How old is your brain compared to your chronological age? A new measure of brain health developed by researchers at Rush University Medical Center may offer a novel approach to identifying individuals at risk of memory and thinking problems, according to research results published in Alzheimer's & Dementia: The Journal of the Alzheimer's Association on June 1.
Dubbed the "cognitive clock" by the researchers, the tool is a measure of brain health based on cognitive performance. It may be used in the future to predict the likelihood of memory and thinking problems that develop as a person ages.
"Alzheimer's disease, which is of the most common cause of dementia, and other diseases of the brain accumulate slowly over time as people get older. Age is widely recognized as the main risk factor for Alzheimer's disease, but it's a very imperfect predictor, since not everyone develops dementia as they age," said Patricia Boyle, PhD, professor in Rush Medical College's Division of Behavioral Sciences neuropsychologist in the Rush Alzheimer's Disease Center (RADC), and lead author of the study.
"Our new cognitive clock provides a measure of brain health that tells us more about how well a person's brain is functioning than chorological age. In this way, the clock can help us detect who is at highest risk of developing cognitive impairment in the coming years.
"For some people, cognition remains fairly stable as they age," Boyle added. "But, for others, cognition declines slowly over time, and still others show steep declines."
The researchers believed that cognitive performance data, even using a simple cognitive screening test, could be used to distinguish people exhibiting normal cognitive aging from those who are on their way to developing memory and thinking problems that are often coupled with aging.
This thesis led the Rush researchers to look at data they acquired from several long-term studies conducted by the RADC, including the Rush Memory and Aging Project (MAP) which included people living in the community in greater Chicago; the Religious Orders Study (ROS), which included older Catholic clergy from across the United States; and the Chicago Health and Aging Project (CHAP), a biracial population-based study.
"We used long-term cognitive testing data from our participants to develop a profile of cognitive aging, what we call the cognitive clock" Boyle said. "The cognitive clock reflects the general pattern of age-related cognitive decline and allows us to see who is doing better than average and who is doing worse at a given point in time. This helps us identify who might be at high risk of developing memory and thinking problems."
The cognitive clock was first developed working with data from 1057 participants from the MAP and the ROS, who began without cognitive impairment and underwent yearly cognitive assessments for up to 24 years. The cognitive assessment included the Mini-Mental State Exam, a widely used test of cognitive function among the elderly that measures orientation, attention, memory, language and visual-spatial skills. In addition to the MMSE, detailed evaluations also included a structured medical history, neurologic examinations, and a set of neurocognitive tests.
The researchers examined how cognitive performance changes over time with advancing age using a novel statistical approach to identify the typical profile of cognitive aging.

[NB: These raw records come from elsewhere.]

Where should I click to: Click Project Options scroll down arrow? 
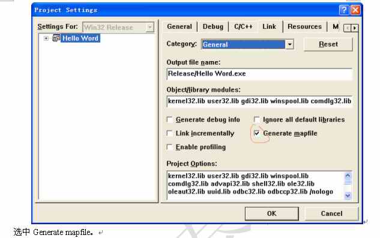348,195
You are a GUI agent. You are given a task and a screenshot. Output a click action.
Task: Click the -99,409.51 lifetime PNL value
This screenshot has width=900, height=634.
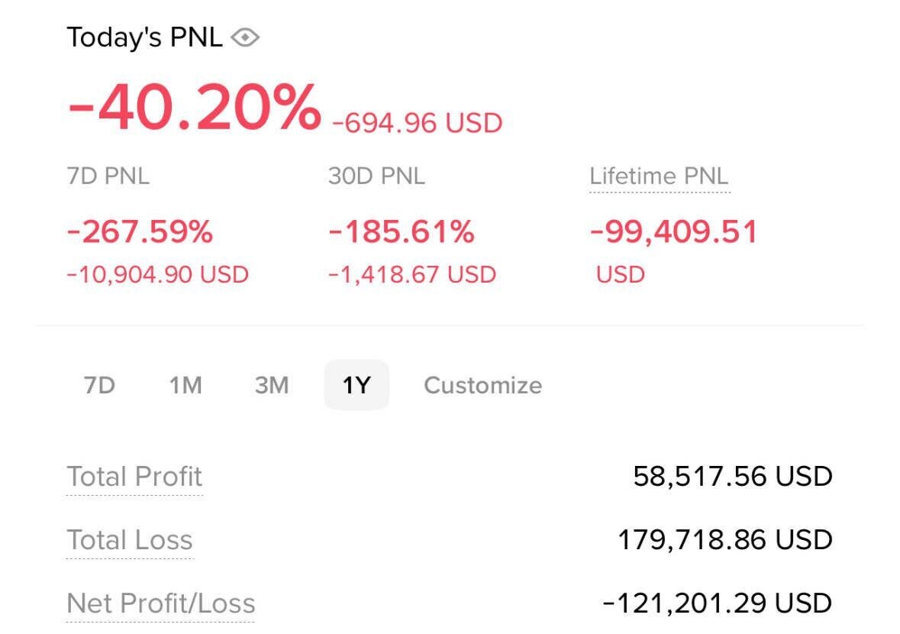[674, 231]
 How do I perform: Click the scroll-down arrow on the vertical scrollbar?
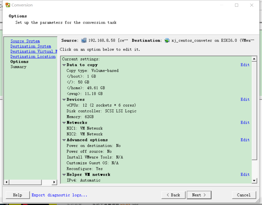pos(254,180)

Using this cognitive clock, researchers can estimate an individual's cognitive age -- their position on the clock -- at any given point in time.
Cognitive age is an indicator of brain health. "We found that, on average, cognition remains stable until a cognitive age of around 80 years of age, then declines moderately until 90, then declines more rapidly until death," Boyle said.
"Further, we found that cognitive age is a much better predictor than chronological age of dementia, mild cognitive impairment and mortality. It also is more strongly associated with other aspects of brain health."
The researchers then applied the clock to an independent sample of 2,592 participants from CHAP to confirm its accuracy for predicting outcomes such as Alzheimer's dementia, mild cognitive impairment, and mortality. Again, they found that cognitive age was a better predictor of these outcomes than chronological age.
"Essentially, what we did is use cognitive data collected over many years to create a single, easy-to-understand metric that may be used to predict health outcomes with good accuracy," Boyle said.
This tool may serve as an aid in aging research moving forward and may offer a new tool to identify at risk individuals.
"It is very difficult to develop a test or biomarker that accurately predicts health outcomes on an individual level. This has been a longstanding challenge in aging research. However, we are hoping that with additional research and validation, we may be able extend the approach applied here to clinical settings," Boyle said.
"Ideally, we could have a patient come into a clinic or hospital and complete a brief cognitive screen that gives us information to plug into a formula to estimate their cognitive age. That will provide important information about their brain health, and from there, we can estimate likelihood of developing Alzheimer's disease or dementia in the coming years. That would be an exciting advance."